Prendendo spunto dal titolo, cos'è che succede "la maggior parte delle volte"?
«La maggior parte delle volte sto bene e riesco a superare qualsiasi tipo d'insicurezza, di sensazione d'inadeguatezza. Però il brano mette in risalto non quelle volte in cui si riesce, ma quelle in cui si fallisce. È una raccolta di frammenti di ricordi e di emozioni del passato. Momenti molto spensierati - io che gioco dietro casa - ma anche altri che mi hanno segnato profondamente, come i primi amori non corrisposti».
È già partita la prevendita, ma quando sarà disponibile il disco?

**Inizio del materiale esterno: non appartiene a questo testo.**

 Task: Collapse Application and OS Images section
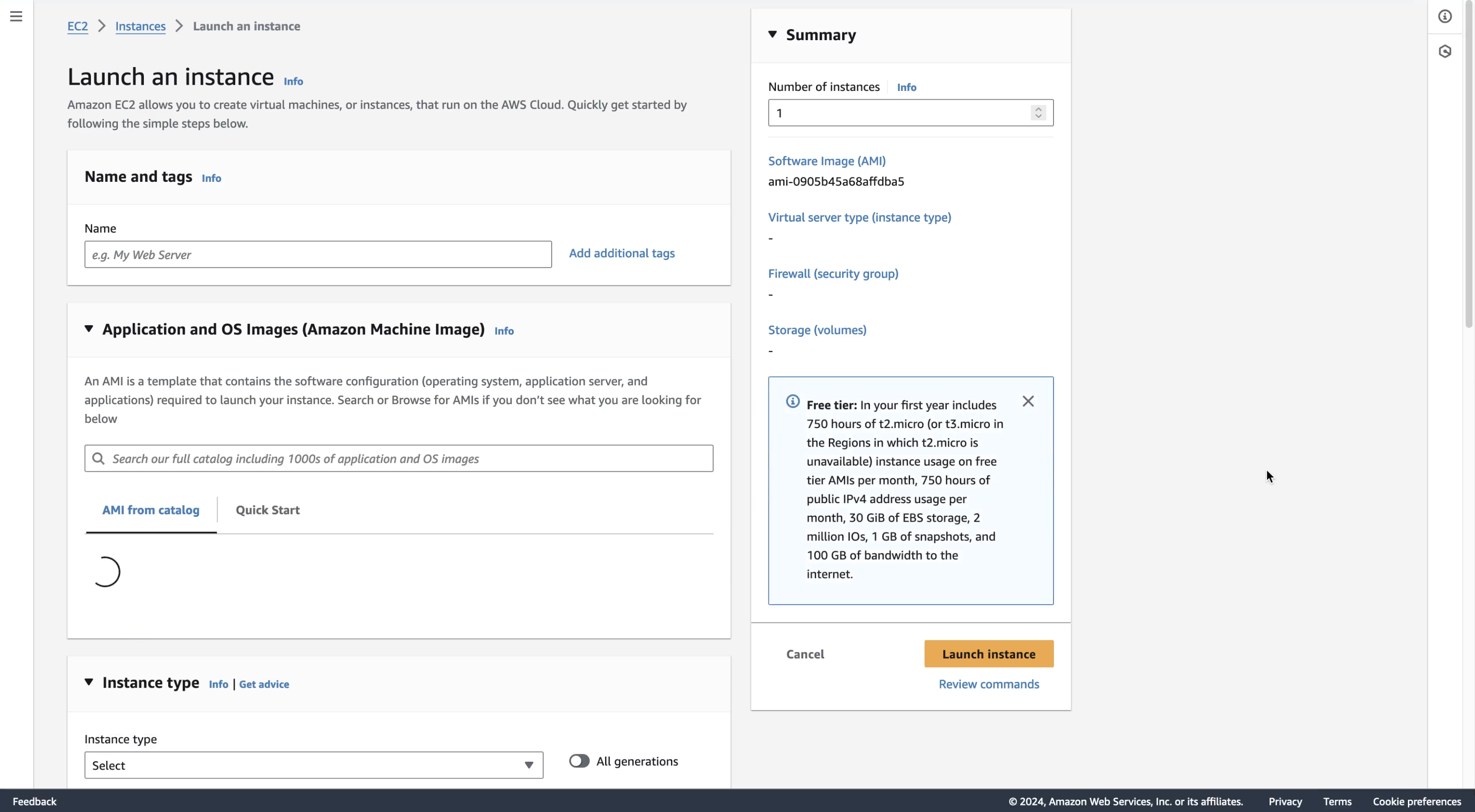(89, 329)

«Lo si può prenotare dal 13 novembre, ma uscirà il 19 marzo. Sarà anticipato da altri singoli a scadenza mensile».
Puoi dirci qualcosa su come sarà strutturato?
«I contenuti della prima parte dell'album guardano un po' indietro, mentre la seconda parte è rivolta su presente e futuro».
Com'è stata la lavorazione del disco, in questo anno balordo?
«Senza patemi d'animo. Sono riuscito a viverla molto serenamente, a differenza degli altri album. Mi ero messo così tanto sotto pressione, allora, che non riuscivo a essere oggettivo nel giudicarli. Questa volta sono stato più tranquillo e sono davvero molto contento del risultato».